[CCoE Notice] PhD Defense

[Knudsen, Rachel W]

NAME: Parham Jafari

COMMITTEE CHAIR: Dr. Hadi Ghasemi

DATE: Tuesday, November 24, 2020

TIME: 9:00 AM

LOCATION: Zoom meeting ID: 955 2581 8556 (Please email for passcode) - (hghasemi at Central.UH.EDU)

TITLE:

On Physics of evaporation through AI-models, Boltzmann transport simulations, and experiments for extreme thermal management of electronics/photonics



Evaporation is a fundamental and core phenomenon in a broad range of disciplines including power generation and refrigeration systems, desalination, electronic/photonic cooling, aviation systems, and even biosciences. Evaporative mass flux is governed by the interfacial state of liquid and vapor phases. For closely similar pressures and mass fluxes of liquid water into its own vapor, discontinuity between interfacial liquid and vapor temperatures in the range of 0.14-28 K is reported. This controversial discontinuity has resulted in an obstacle on understanding and theoretical modeling of evaporation. Here, through study of vapor transport by Boltzmann transport equation solved through Direct Simulation Monte Carlo Method, we demonstrated that the measured discontinuities were strongly affected by boundary conditions on the vapor side of the interface and do not reflect the interfacial state. The temperature discontinuity across the evaporating interface is ≤ 0.1 K for all these studies.

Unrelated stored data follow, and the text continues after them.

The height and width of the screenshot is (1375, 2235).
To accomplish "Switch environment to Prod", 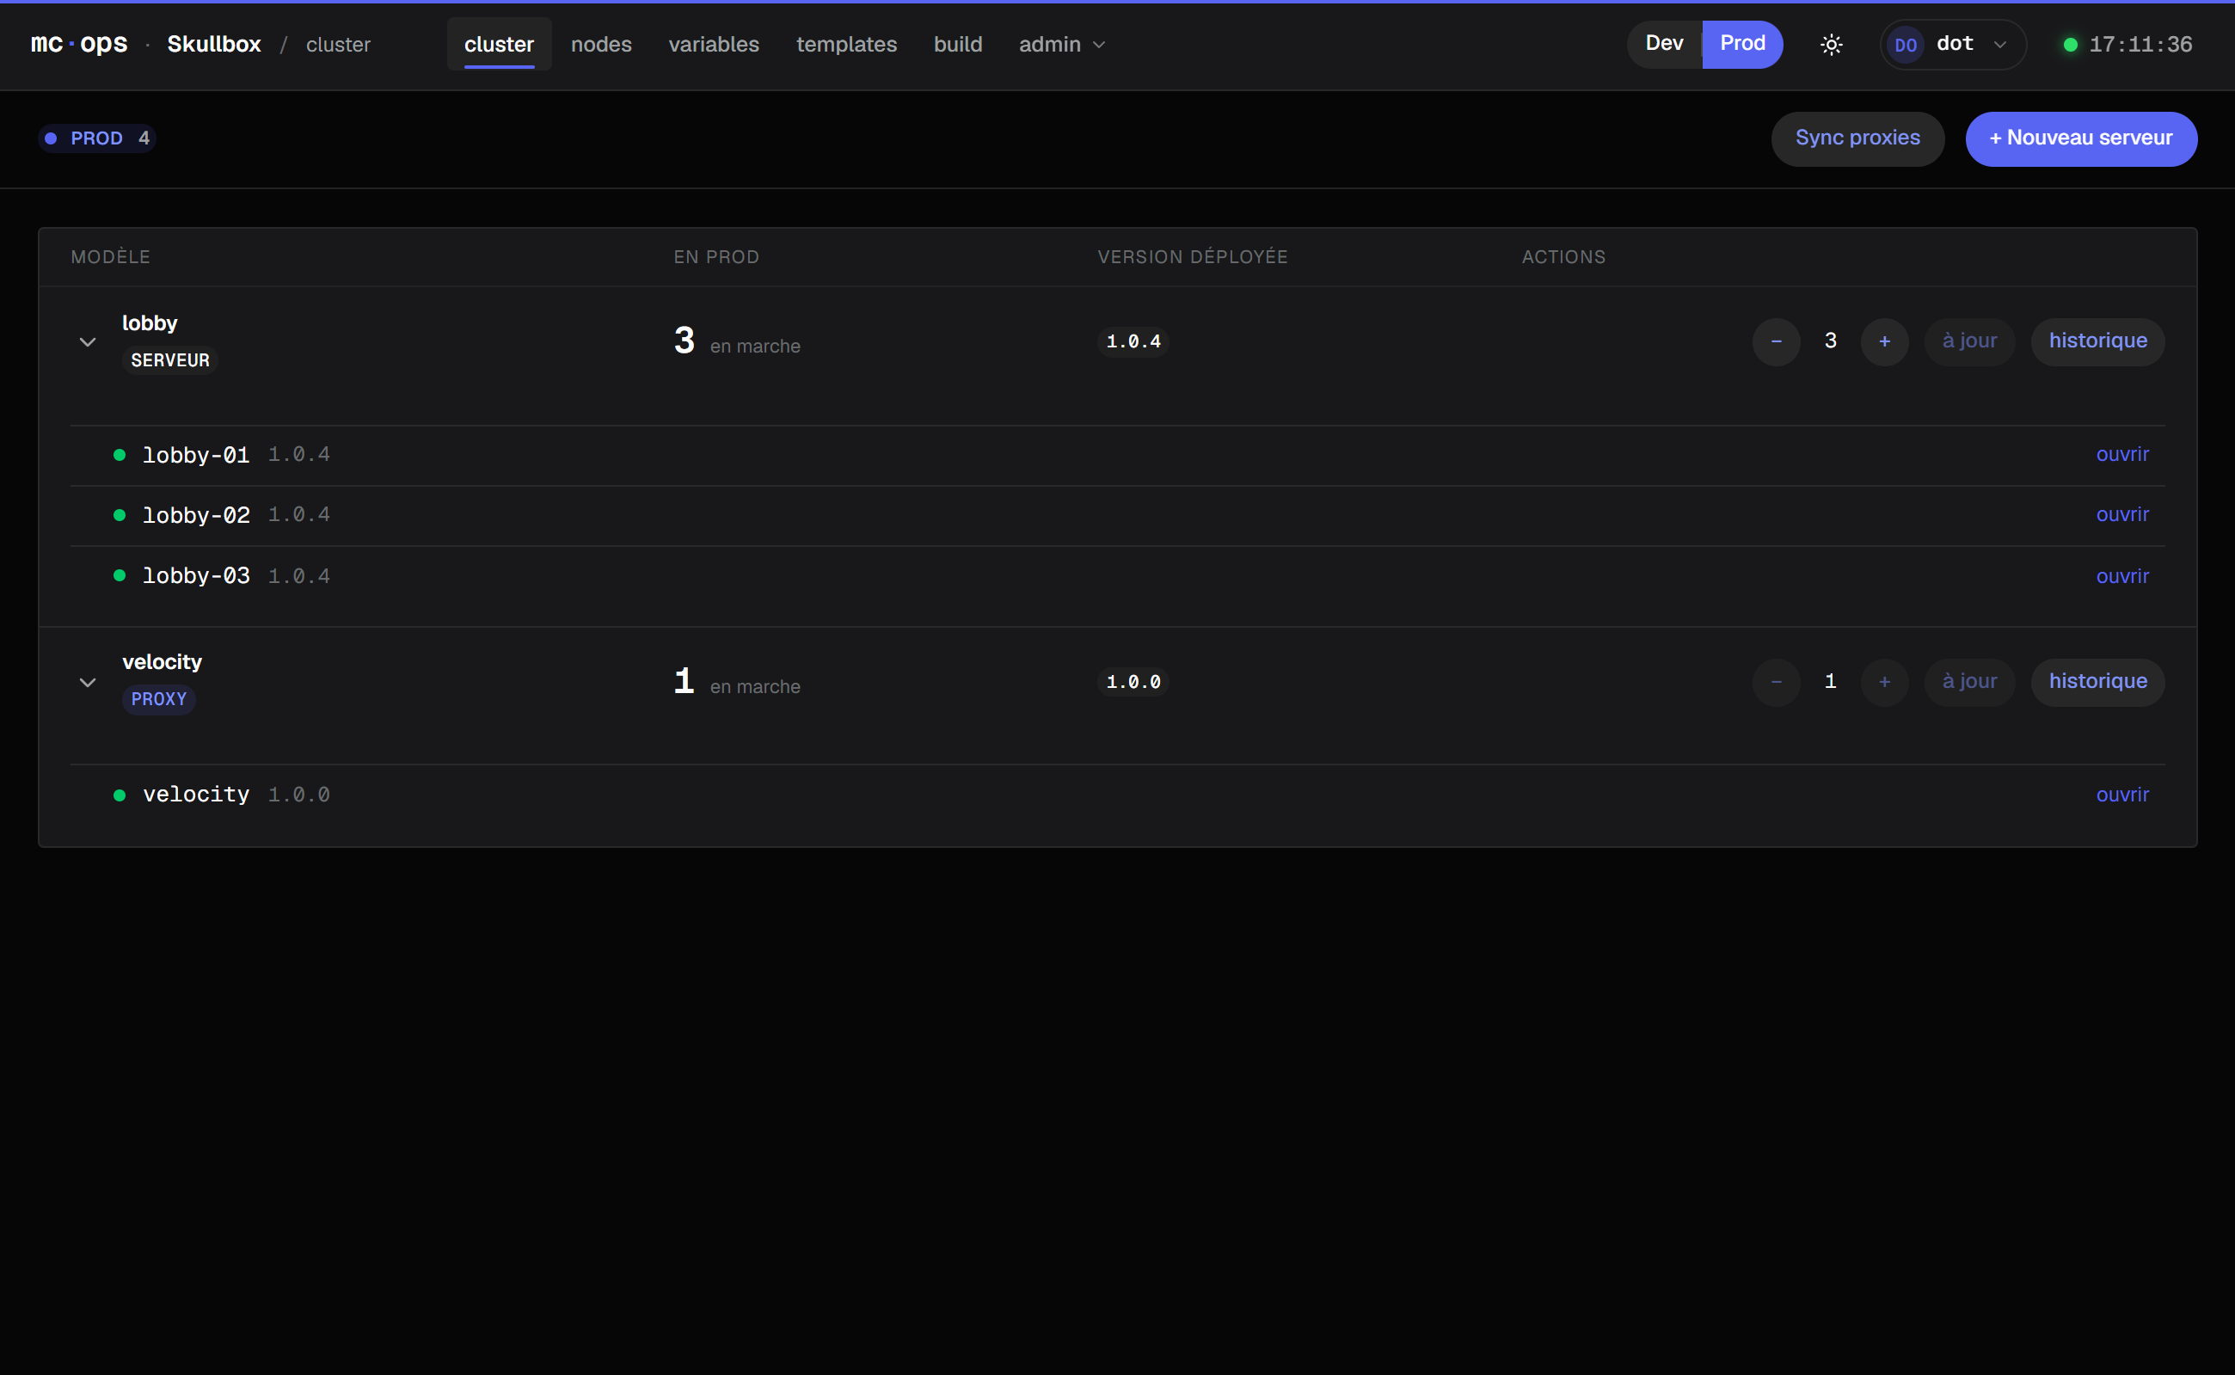I will pos(1742,44).
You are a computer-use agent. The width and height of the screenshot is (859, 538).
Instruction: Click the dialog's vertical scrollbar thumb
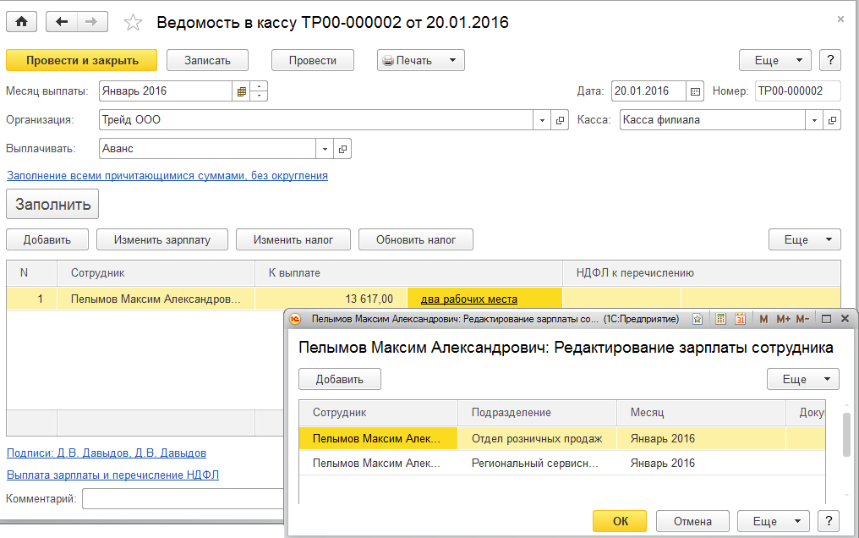tap(847, 436)
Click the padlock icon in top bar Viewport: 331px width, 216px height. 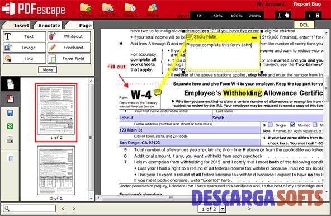(318, 16)
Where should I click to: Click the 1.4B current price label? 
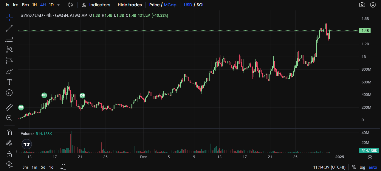tap(365, 30)
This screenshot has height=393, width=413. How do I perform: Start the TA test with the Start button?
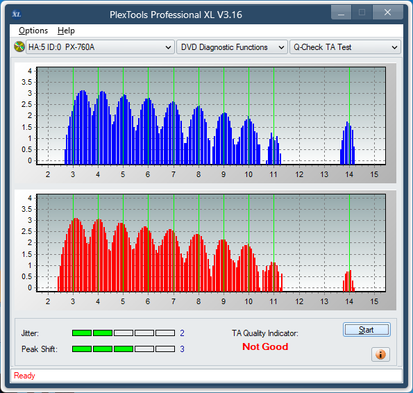366,330
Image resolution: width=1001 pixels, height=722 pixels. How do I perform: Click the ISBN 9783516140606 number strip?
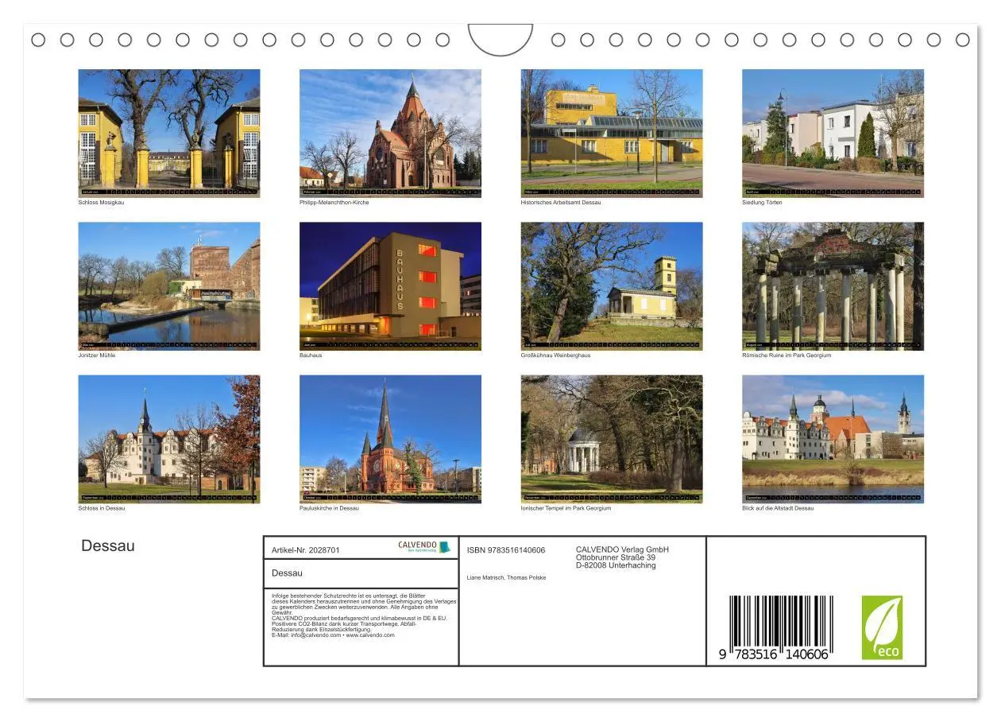tap(505, 549)
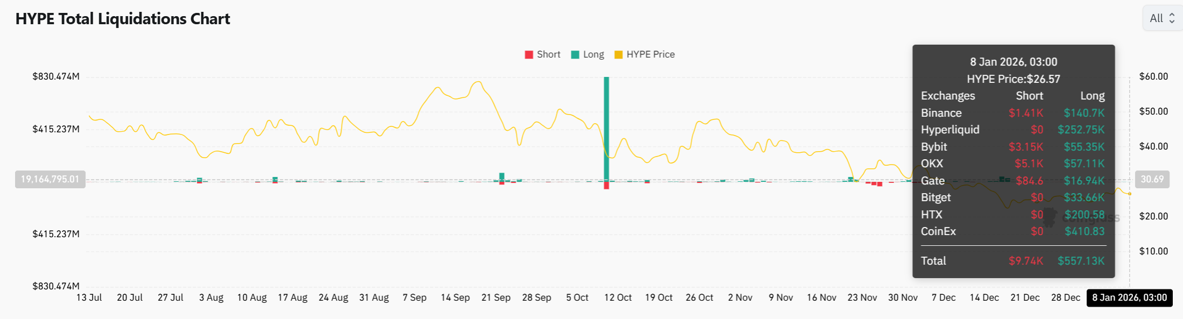
Task: Click the Total row in the tooltip
Action: click(x=933, y=261)
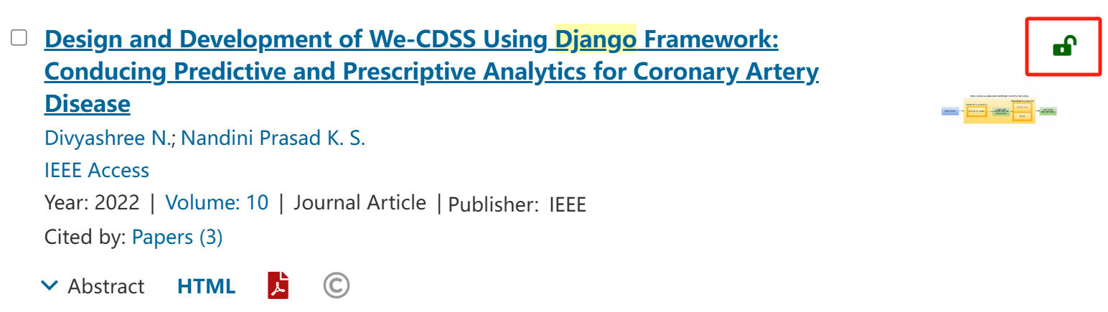1108x312 pixels.
Task: Expand the Abstract chevron arrow
Action: point(50,285)
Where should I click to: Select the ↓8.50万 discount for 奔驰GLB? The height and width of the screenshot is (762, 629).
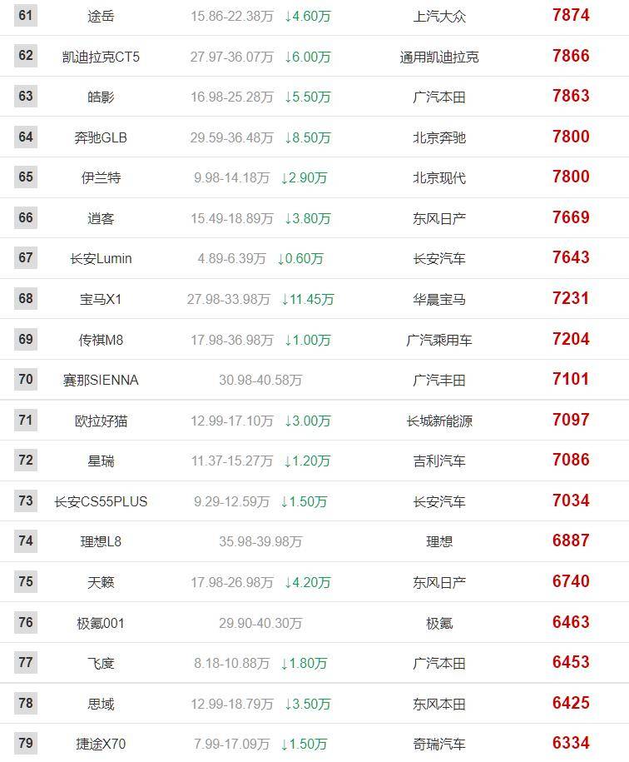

To accurately capture the interfacial state, the vapor heat flux should be suppressed.

The trend in miniaturization and enhanced functional performance of integrated circuits and power electronics and photonics has amplified the generated thermal energy in these devices making thermal management a bottleneck for further advancement in these fields. A range of geometries of hierarchical structures are developed and examined to address this challenge. However, the numerous form factors and dimension of hierarchical structures plus cost and time-consuming synthesis and test procedures make it infeasible to explore bountiful variations of hierarchical geometries through experimental methods. Here, we introduce a general Artificial Intelligence (AI) platform to address this challenge and guide discovery of hierarchical structures for extreme thermal management of high-performance photonics/electronics. The AI platform is based on Random Forest (RF) algorithm, a robust AI method, and  was trained using a large collected experimental data set corresponding to thin film evaporation in various forms of hierarchical structures. Four geometrical dimensions of the hierarchical structures and two dimensionless numbers governing heat transfer and fluid dynamics were used as independent variables to predict heat flux in these structures. The trained model's performance was analyzed and showed an excellent prediction of heat flux for all the structures with various working fluids.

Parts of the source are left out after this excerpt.